Independentemente do seu tipo individual de corpo, existem várias constantes que cruzam os limites de Ecto, Meso e Endo:

  • Você deve levantar pesos de forma regular e consistente.
  • Você deve sempre aquecer e alongar antes para malhar.
  • Você deve realizar alguma atividade cardiovascular no mínimo 3 vezes por semana.
  • Você deve comer alimentos limpos e complementar sua dieta.
  • Você deve aumente a ingestão de proteínas para alimentar seus músculos.
  • Você deve começar devagar e evitar lesões.
  • Você deve beber um galão de água por dia.
  • Você deve limitar ou eliminar o álcool.
  • Você deve parar de fumar se for fumante.
  • Depois dos quarenta anos, ganhar músculos e perder gordura vai demorar um pouco mais – o importante a lembrar é não se apressar.

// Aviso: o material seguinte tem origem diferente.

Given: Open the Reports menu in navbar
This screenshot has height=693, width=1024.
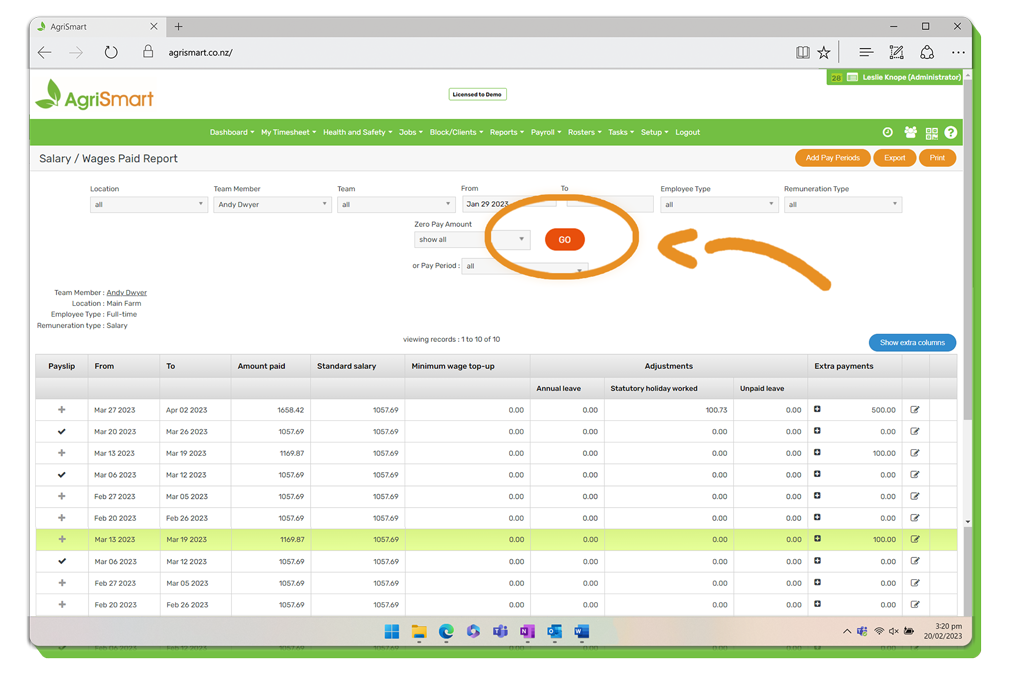Looking at the screenshot, I should pyautogui.click(x=506, y=132).
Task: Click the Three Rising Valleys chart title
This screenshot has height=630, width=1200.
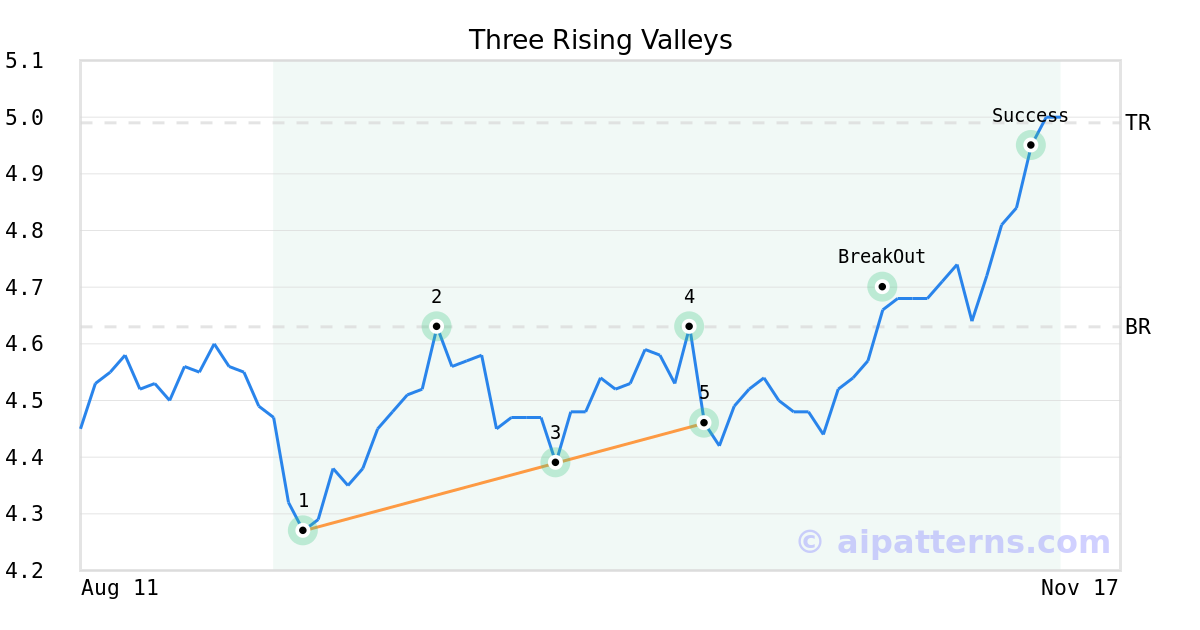Action: [x=600, y=40]
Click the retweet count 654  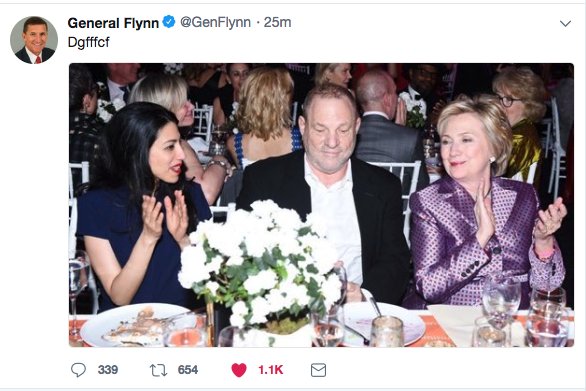188,370
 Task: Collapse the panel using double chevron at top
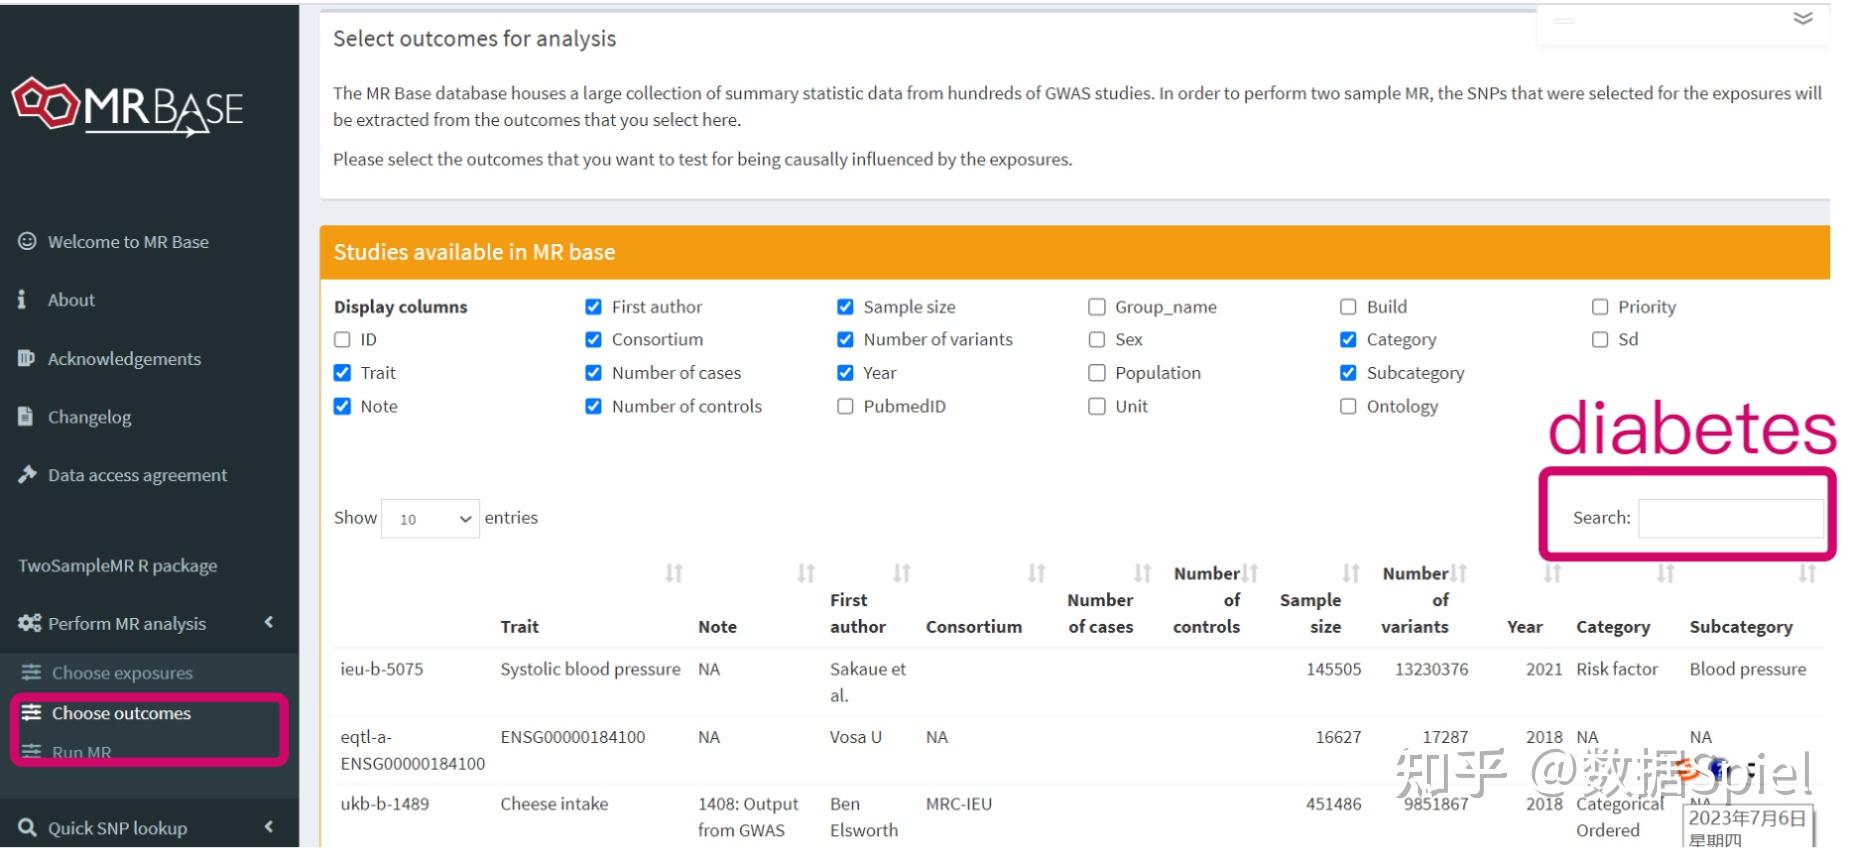coord(1803,18)
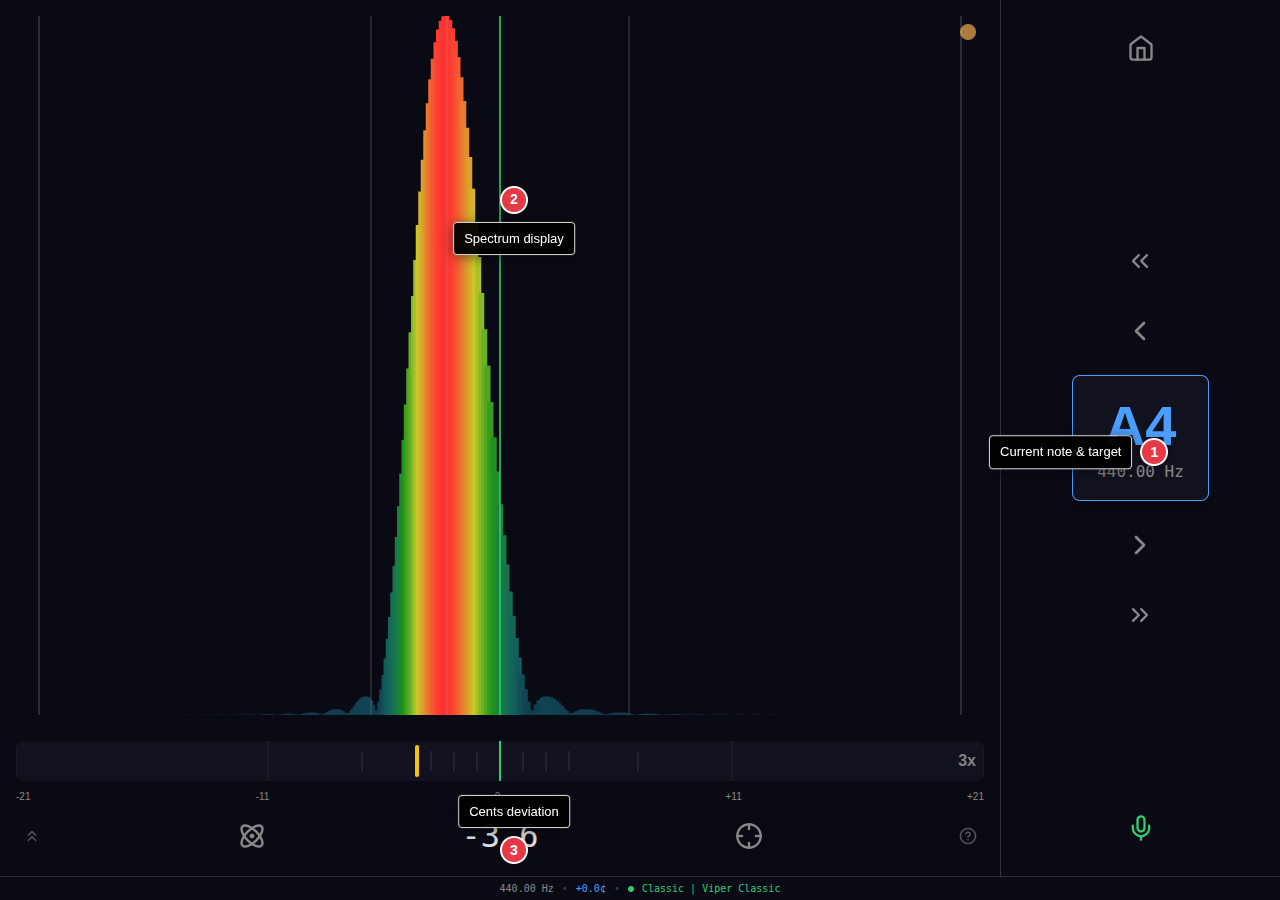Toggle the tuning system via atom icon
Screen dimensions: 1280x900
(251, 836)
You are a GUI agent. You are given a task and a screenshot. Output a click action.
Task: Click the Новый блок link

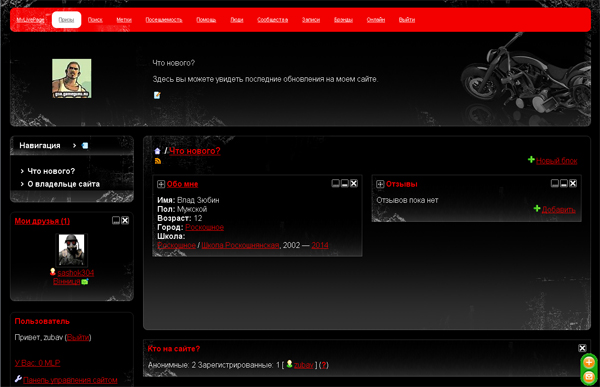click(x=556, y=161)
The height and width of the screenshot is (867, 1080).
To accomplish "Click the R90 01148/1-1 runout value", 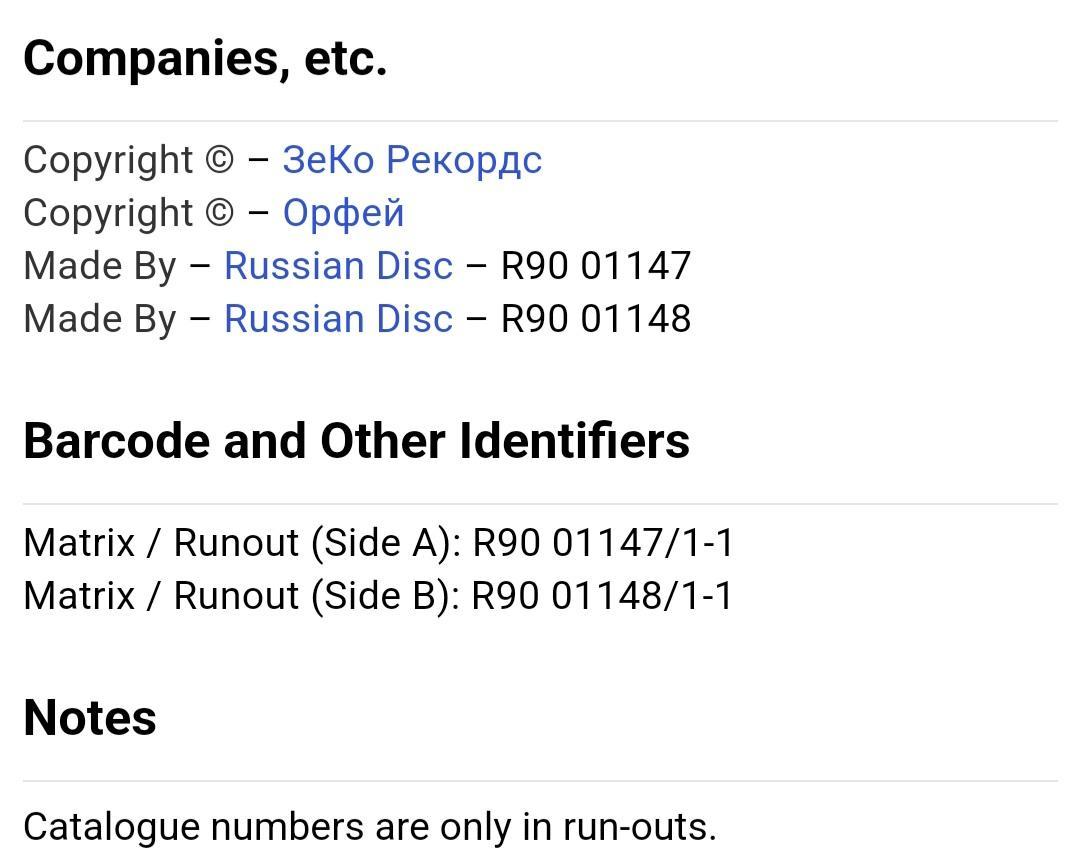I will (x=603, y=596).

Sim, pode demorar um pouco mais para atingir o corpo duro que você deseja, mas com paciência e determinação isso pode ser feito. Não importa sua idade, comprometa-se com o condicionamento físico que dure a vida toda.

Na Parte Dois: Noções Básicas de Construção Muscular – Sue Wilkerson lhe dará uma ideia de como e por que os músculos crescem e o que esperar quando embarcando em sua jornada de fortalecimento muscular.